» **WRITTEN EXERCISE**: In the listing below, rewrite the part that opens with the line containing "Screen dimensions: 1024x576" and closes with the line containing "point(91,299)", keeping every line as it stands, requests included, but offset each coordinate in the answers by -122.

» **DATA LINES**:
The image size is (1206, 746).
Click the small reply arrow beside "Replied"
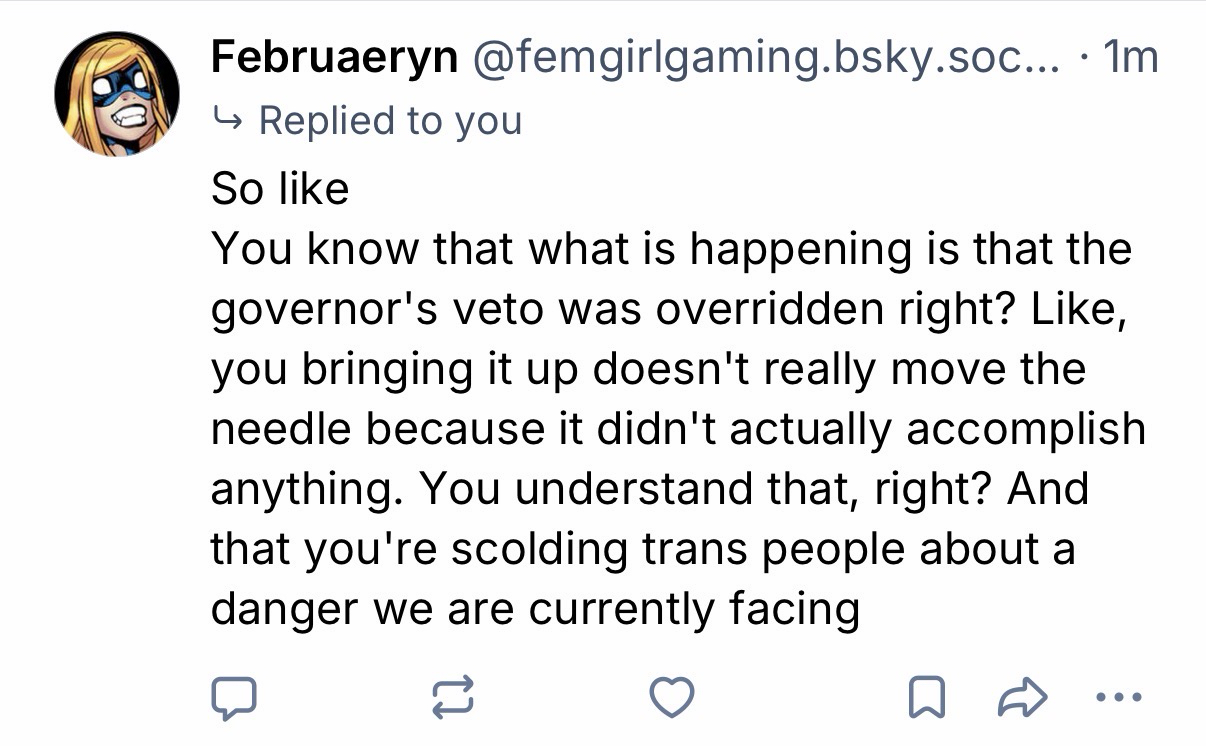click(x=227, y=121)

--

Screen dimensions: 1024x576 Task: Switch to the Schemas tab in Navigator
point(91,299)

» **THE SOLUTION**:
Screen dimensions: 1024x576 Task: Switch to the Schemas tab in Navigator
point(-31,177)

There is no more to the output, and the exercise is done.